Abstract

The objective of this study was to develop a noncontact and noninvasive technique for monitoring the strain-states of osseointegrated prostheses. Knowing the stress- or strain-state is important, especially for ensuring patients comply with rehabilitation exercises post-surgery or for detecting prosthesis failure. The proposed method utilizes electrical capacitance tomography (ECT) coupled with a strain-sensitive thin film deposited onto osseointegrated prostheses. Here, ECT employs a set of noncontact electrodes, which can be used to excite a sensing region using a time-varying electric field, while capacitance measurements are simultaneously obtained.
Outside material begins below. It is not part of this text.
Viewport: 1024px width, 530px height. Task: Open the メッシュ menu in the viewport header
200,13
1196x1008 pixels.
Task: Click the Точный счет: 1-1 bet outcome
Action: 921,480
An inverse tomography problem can be solved, using capacitance as inputs, to reconstruct the permittivity distribution of the interrogated region. Since the permittivity of metals alone (i.e., prosthesis) is insensitive to stress and strain, a carbon nanotube-based thin film, which can be deposited onto the prosthesis surface prior to implant, was designed such that its permittivity is sensitive to applied strains. In this work, the ECT algorithm was first implemented and validated. Second, the thin film was deposited onto prosthesis surrogates, and the film-coated prosthesis was subjected to uniaxial tensile tests. ECT was performed at different strain-states to map, without making contact, the change in permittivity of the film-coated prosthesis. The results showed that ECT could identify the rod and detect changes in permittivity in response to applied strains. In general, the proposed tomographic technique coupled with strain-sensitive thin films can serve as a new noninvasive imaging and noncontact strain sensing modality.